All this gets much worse when Bostrom floats the idea that future ancestor simulations might themselves go on to be post human and run their own nested simulations, and so on. We must remember that he is really talking about simulated worlds, because his simulated ancestors need to have all the right inputs fed to them consistently. A simulated world has to be significantly smaller in information terms than the world that contains it; there isn’t going to be room within it to simulate the same world again at the same level of detail. Something has to give.

Without the indefinite nesting, though, there’s no good reason to suppose the simulated ancestors will ever outnumber the real people who ever lived in the real world. I suppose Bostrom thinks of his simulated people as taking up negligible space and running at speeds far beyond real life; but when you’re simulating everything, that starts to be questionable. The human brain may be the smallest and most economic way of doing what the human brain does.

Schneider argues that, given the same Whiggish optimism about human progress we mentioned earlier, we must assume that in due course fleshy humans will be superseded by faster and more capable silicon beings, either because robots have taken over the reins or because humans have gradually cyborgised themselves to the point where they are essentially super intelligent robots.
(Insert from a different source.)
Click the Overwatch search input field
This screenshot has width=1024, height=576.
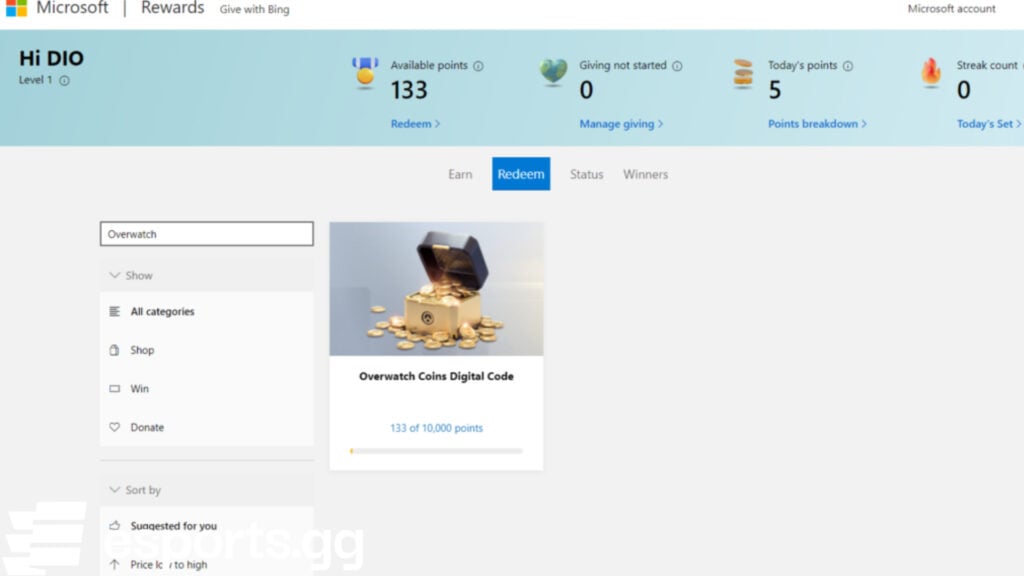coord(206,233)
Since these post human beings will live on for billions of years, it’s almost certain that when we make contact with aliens, that will be the kind we meet.

She is, curiously, uncertain about whether these beings will be conscious. She really means that they might be zombies, without phenomenal consciousness. I don’t really see how super intelligent beings like that could be without what Ned Block called access consciousness, the kind that allows us to solve problems, make plans, and generally think about stuff; I think Schneider would agree, although she tends to speak as though phenomenal, experiential consciousness was the only kind.

She concludes, reasonably enough, that the alien robots most likely will have full conscious experience. Moreover, because reverse engineering biological brains is probably the quick way to consciousness, she thinks that a particular kind of super intelligent AI is likely to predominate: biologically inspired superintelligent alien (BISA). She argues that although BISAs might in the end be incomprehensible, we can draw some tentative conclusions about BISA minds:
(i). Learning about the computational structure of the brain of the species that created the BISA can provide insight into the BISAs thinking patterns.
(ii) BISAs may have viewpoint invariant representations. (Surely they wouldn’t be very bright if they didn’t?)
(iii) BISAs will have language-like mental representations that are recursive and combinatorial. (Ditto.)
(iv) BISAs may have one or more global workspaces. (If you believe in global workspace theory, certainly. Why more than one, though – doesn’t that defeat the object? Global workspaces are useful because they’re global.)
(v) A BISA’s mental processing can be understood via functional decomposition.

I’ll throw in a strange one; I doubt whether BISAs would have identity, at least not the way we do. They would be computational processes in silicon: they could split, duplicate, and merge without difficulty. They could be copied exactly, so that the question of whether BISA x was the same as BISA y could become meaningless. For them, in fact, communicating and merging would differ only in degree. Something to bear in mind for that first contact, perhaps.

This is interesting stuff, but to me it’s slightly surprising to see it going on in philosophy departments; does this represent an unexpected revival of the belief that armchair reasoning can tell us important truths about the world?